Teton has a substantial working partnership with Noble Energy. The two are partners on a 3,000 plus well project in the Eastern DJ Basin that Noble has called a “growth project” for it.  Teton is named in recent Noble presentations. This project, assuming only 1/3rd is drilled, should yield Teton at least 175BCF of gas. Drilling results have been over 90% without the aid of seismic. Teton paid nothing for its share of this project. A very conservative value would be $3 a share. This project was recently expanded to over 300,000 acres.

 

Teton, American Oil & Gas, Marathon Oil & Whiting are part of a large AMI in the Williston Basin in North Dakota. This acreage is probably worth $800 an acre, so approximately $18 million in value for Teton. The company acquired the acreage for less than half that amount. The Williston Basin has some technical issues but a catalyst will be Whiting’s drilling in the Red River formation. The first well had a 99% rate of return drilling the Red River. Teton announced 10 more solid Red River locations. This project is perhaps a $10 a share option.

 

The company is banked by JP Morgan and utilizes ML Petrie as an advisor. Research by Dahlman Rose , Canacorrd & Ferris Baker with NAV ranges of $7.30 to $12.

 

With the overhead of share issuance gone, and roughly $2 in cash per share, the company’s high quality, low risk acreage is substantially undervalued.

 

 

Catalysts:

 

Insider Buying – insiders have bought almost 1% of outstanding shares in the last couple of months.

Acquisition – several of the majors like Noble Energy could acquire TEC

New land acquisitions by big name players – recently, Chesapeake Energy (CHK) has been acquiring land in the Rockies at multiples of what TEC paid

Rockies Gas Price – the price of Rockies gas has increased by more than 300% in the last year and TEC stock price has not yet appreciated.

Partnership announcements – South Frenchman Creek and Big Horn partners should be announced this quarter

Changes in SEC Reserve Accounting- Proposals are out that could dramatically enhance the reporting for companies in “resource basins”, like TEC.

 

Risks:

 

Commodity Price Decline – the price of natural gas and oil could decline and TEC would still be worth $11 based on acreage values.  However, perception of a declining commodity prices could affect the stock price on a short term basis.

 

Stock issuance – the company could try to raise capital via a stock sale.  However, they have $2 per share in cash at this time and strong support from JPM.

 

Disclaimer:  We currently have a position in TEC and we may buy or sell stock without notifying VIC members.

Catalyst

Insider Buying – insiders have bought almost 1% of outstanding shares in the last couple of months.

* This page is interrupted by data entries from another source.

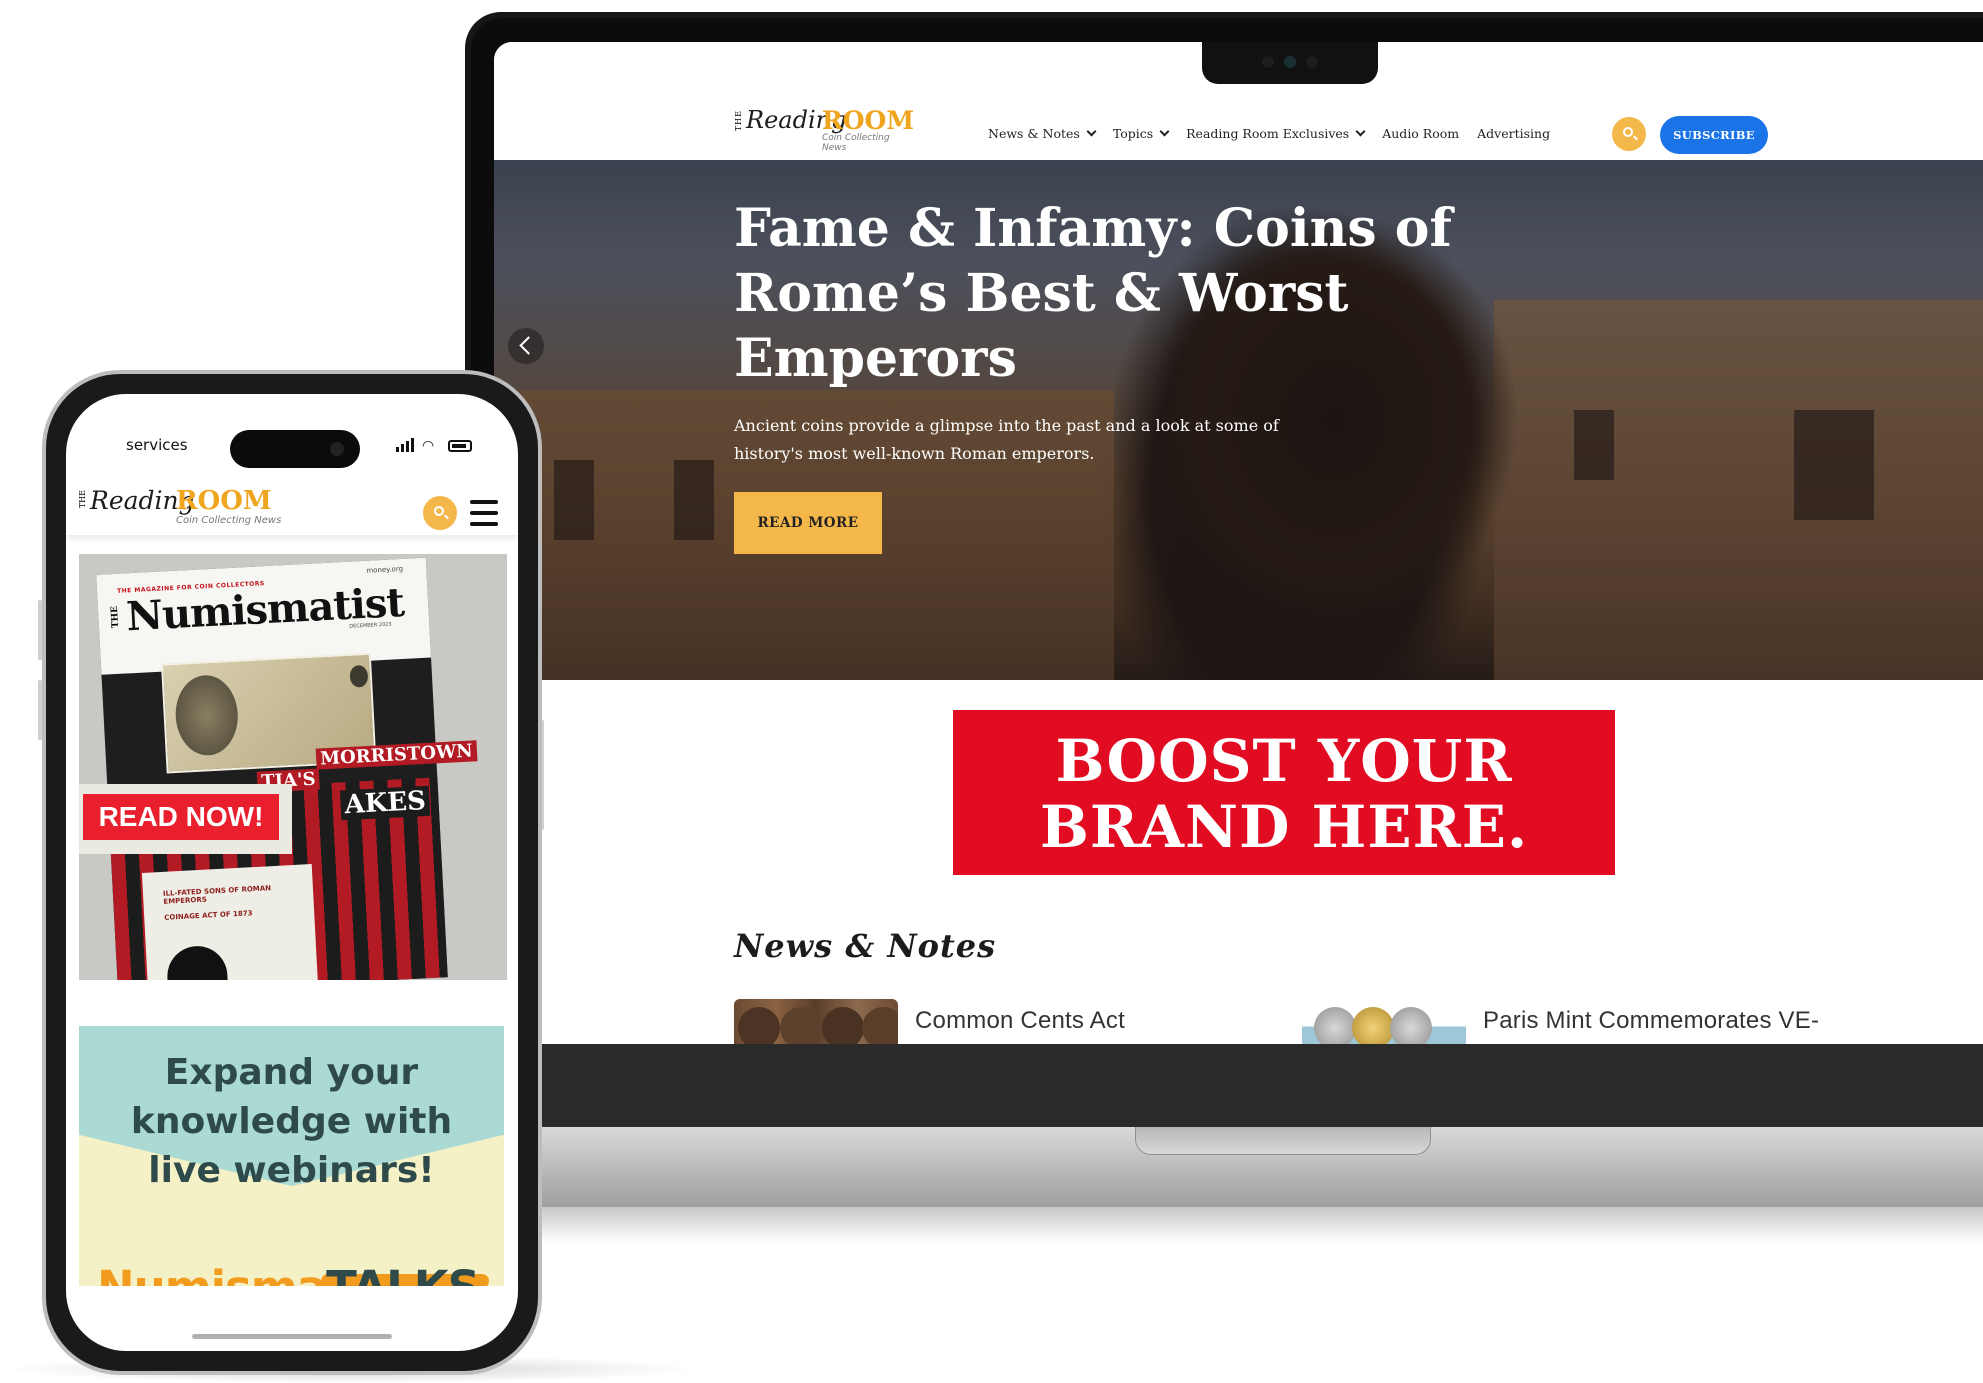  What do you see at coordinates (385, 570) in the screenshot?
I see `magazine-url: money.org` at bounding box center [385, 570].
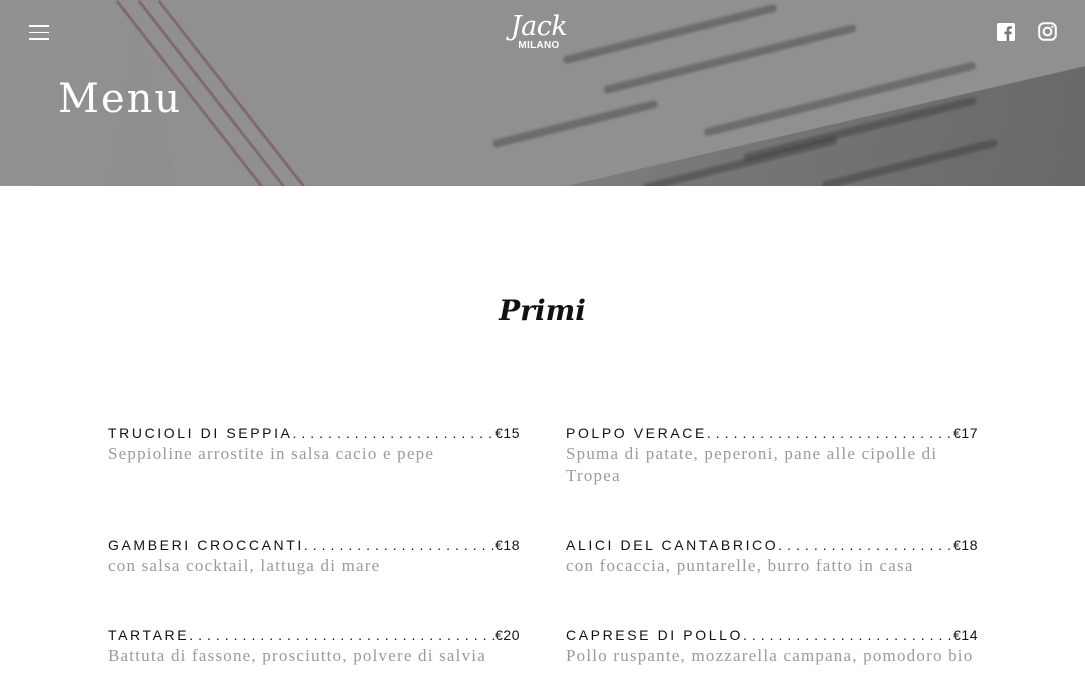  What do you see at coordinates (539, 26) in the screenshot?
I see `logo-script: Jack` at bounding box center [539, 26].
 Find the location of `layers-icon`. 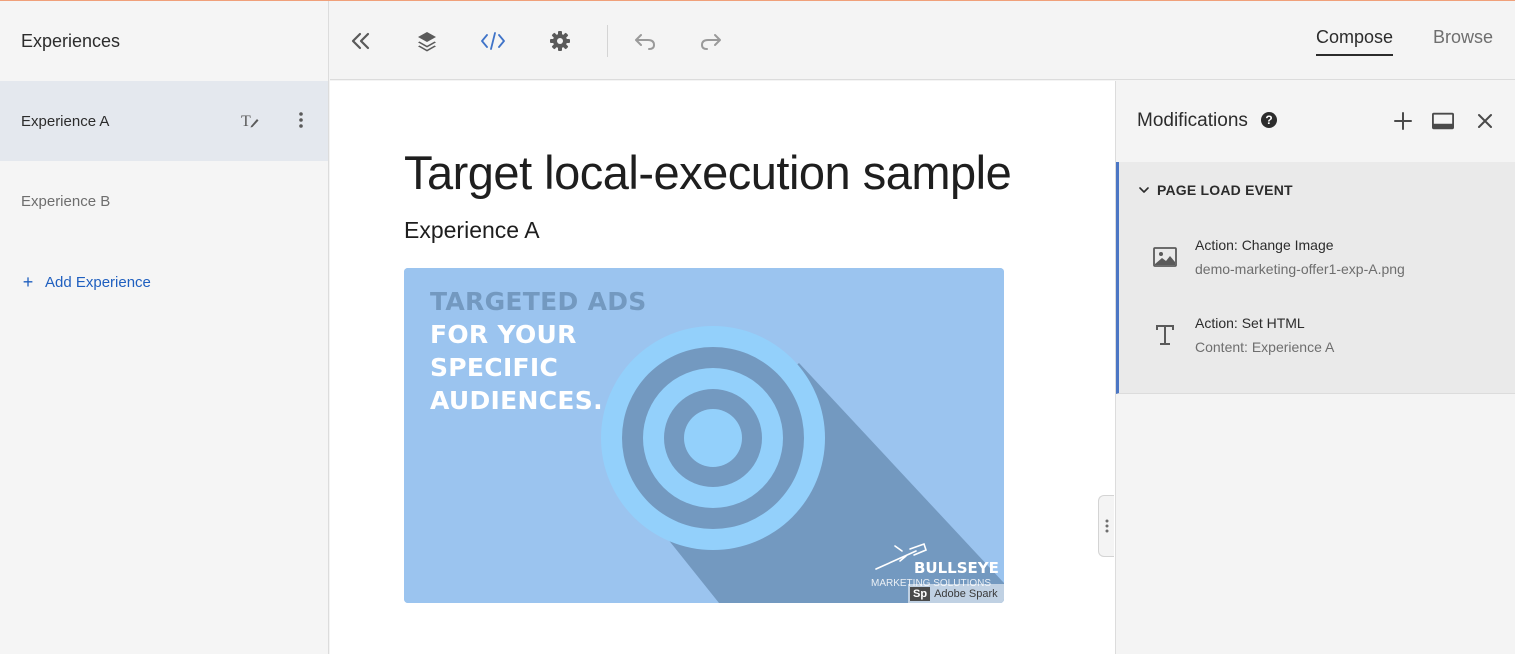

layers-icon is located at coordinates (427, 41).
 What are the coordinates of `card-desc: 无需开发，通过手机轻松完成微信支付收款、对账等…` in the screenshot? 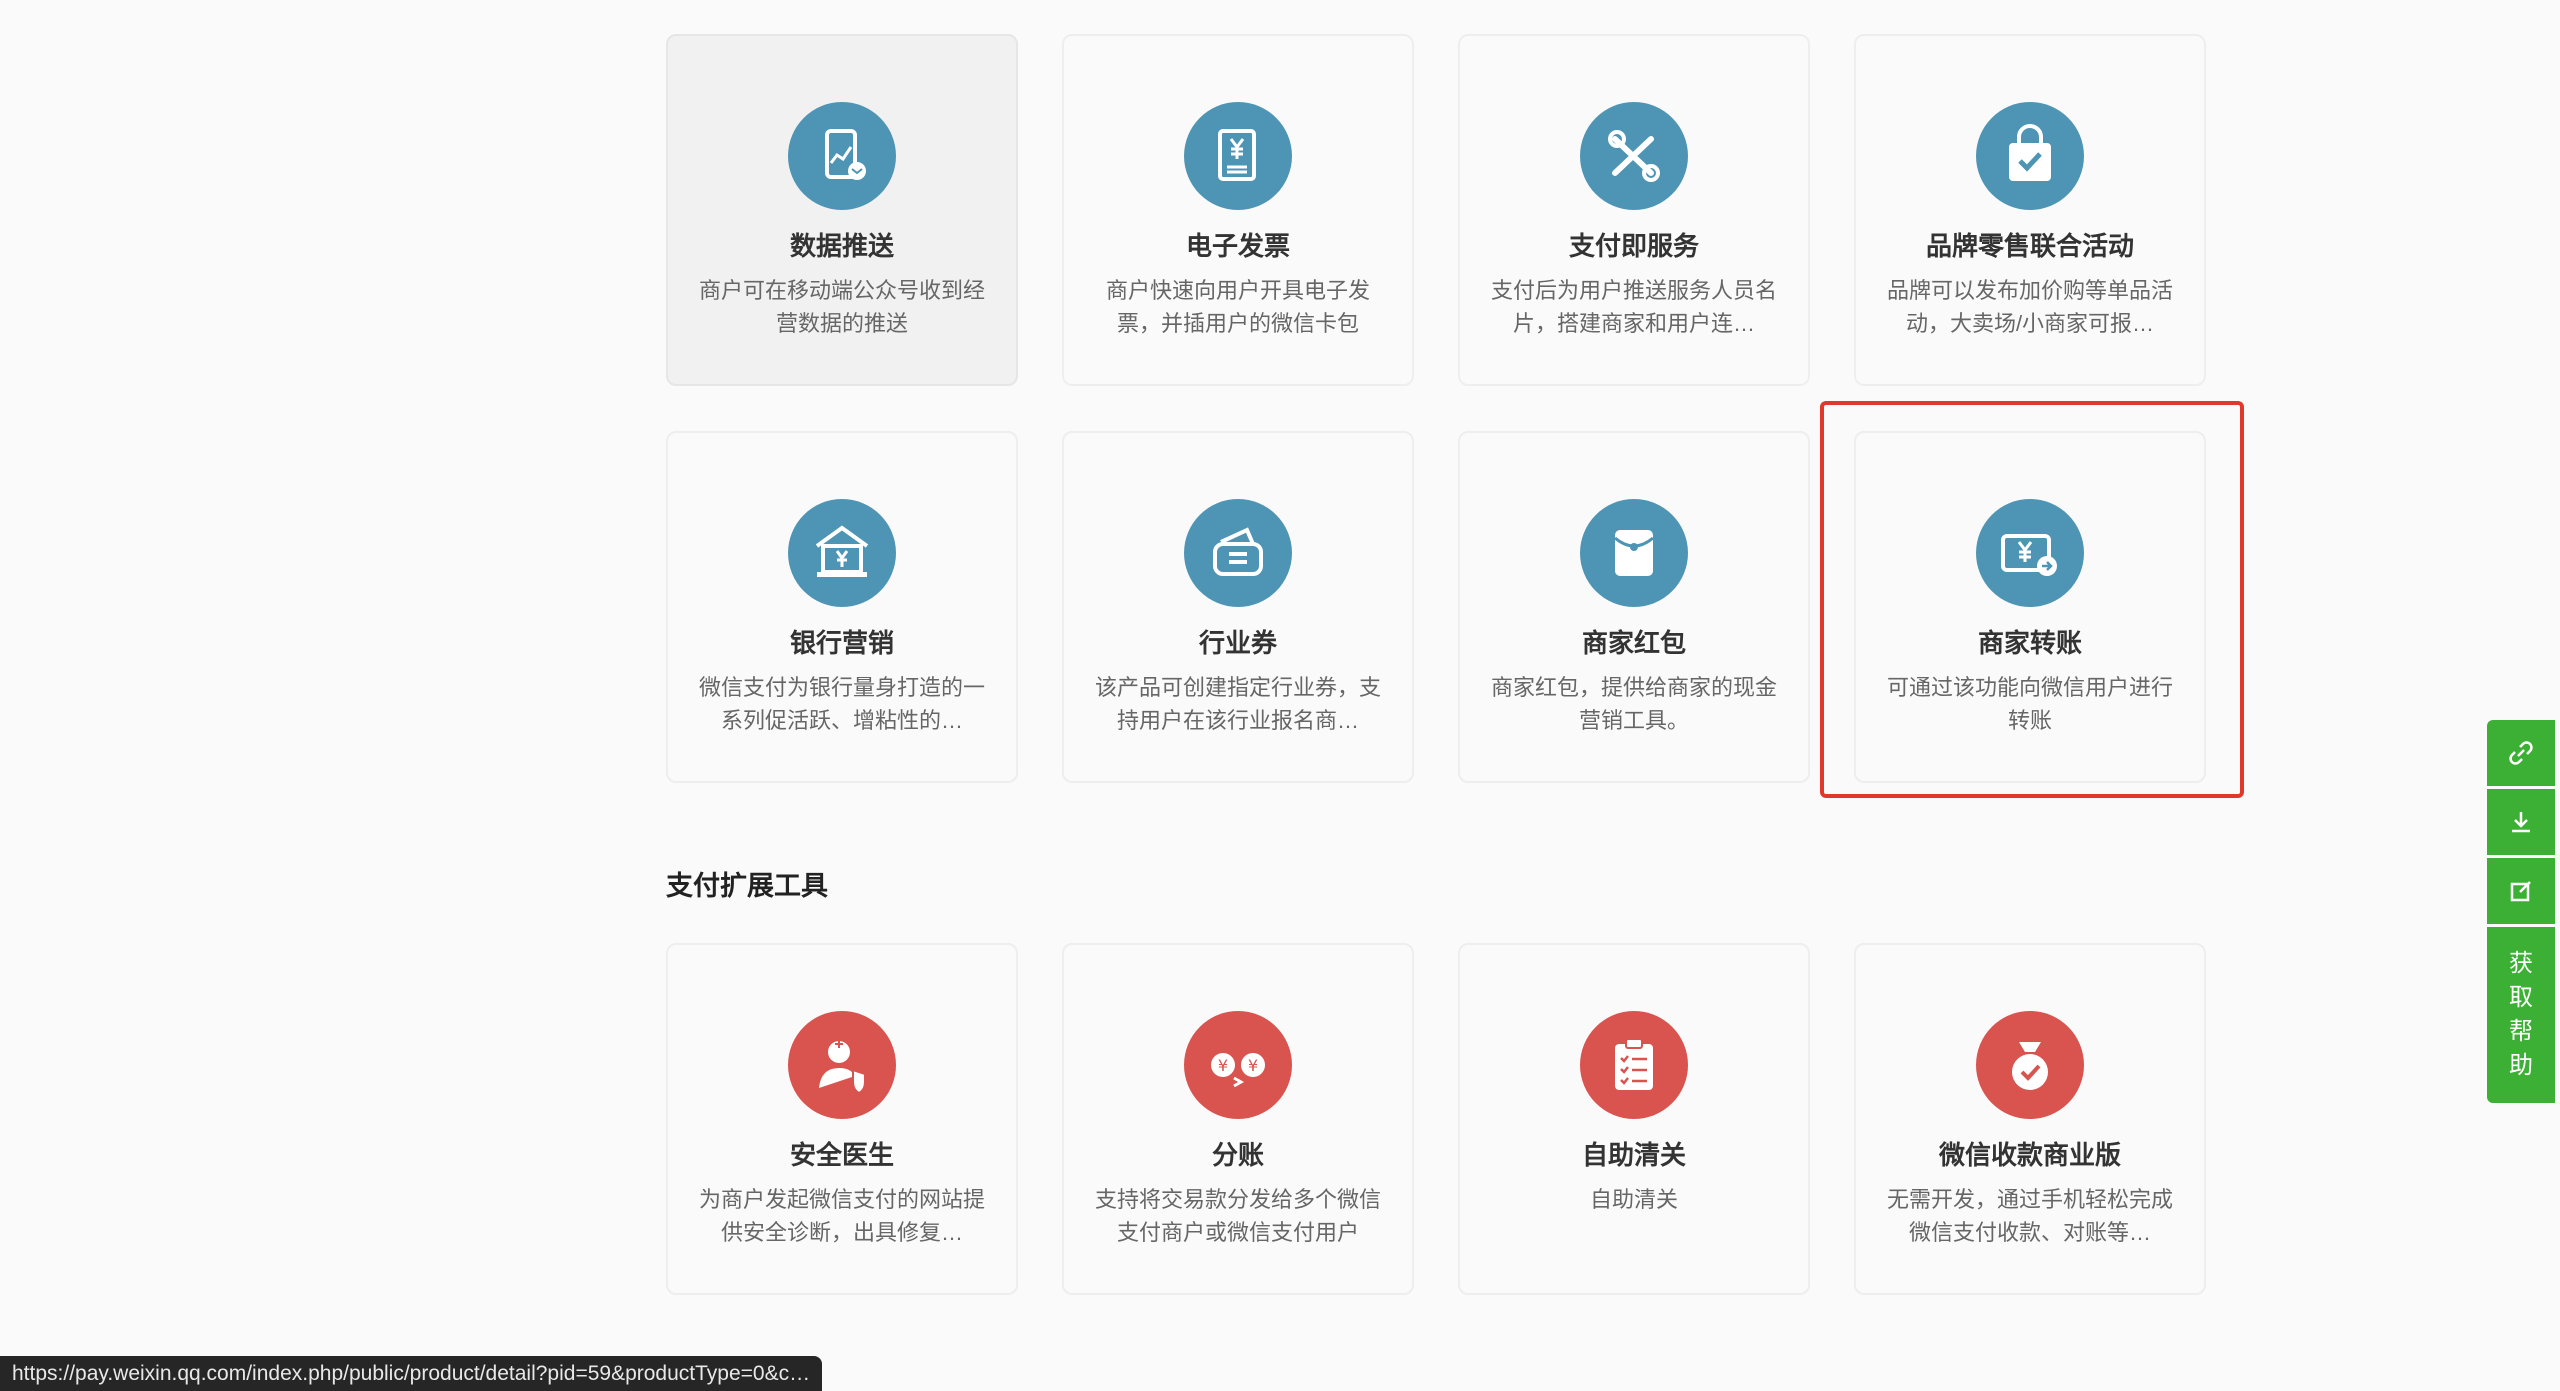 It's located at (2030, 1216).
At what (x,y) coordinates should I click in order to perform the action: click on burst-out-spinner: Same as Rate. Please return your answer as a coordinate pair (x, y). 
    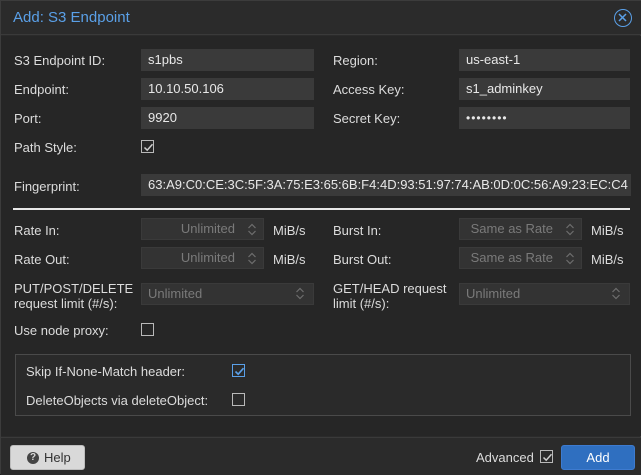
    Looking at the image, I should click on (520, 258).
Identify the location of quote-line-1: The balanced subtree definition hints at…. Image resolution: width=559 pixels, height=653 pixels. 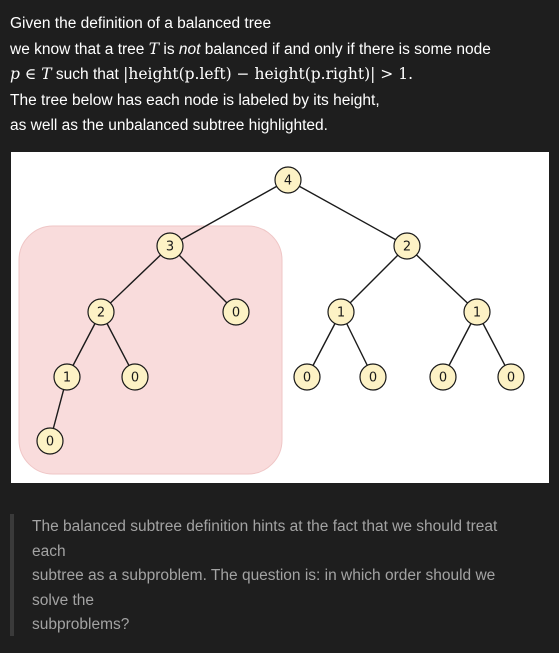
(265, 526).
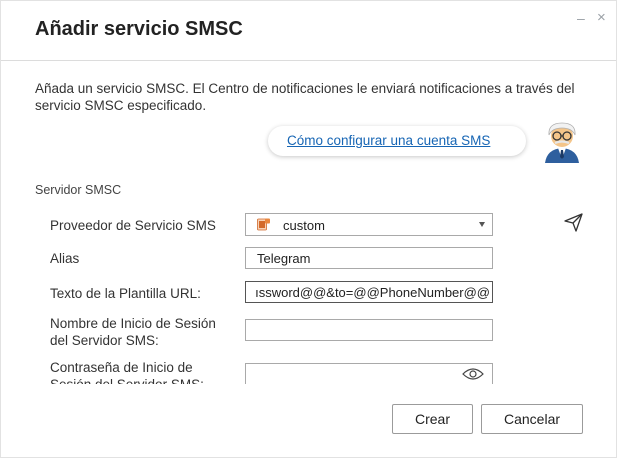 The height and width of the screenshot is (458, 617). I want to click on password-input, so click(369, 374).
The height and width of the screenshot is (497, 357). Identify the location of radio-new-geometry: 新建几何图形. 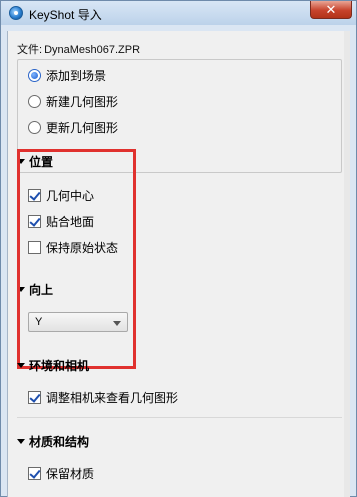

Acquisition – several of the majors like Noble Energy could acquire TEC

New land acquisitions by big name players – recently, Chesapeake Energy (CHK) has been acquiring land in the Rockies at multiples of what TEC paid

Rockies Gas Price – the price of Rockies gas has increased by more than 300% in the last year and TEC stock price has not yet appreciated.

Partnership announcements – South Frenchman Creek and Big Horn partners should be announced this quarter

Changes in SEC Reserve Accounting- Proposals are out that could dramatically enhance the reporting for companies in “resource basins”, like TEC.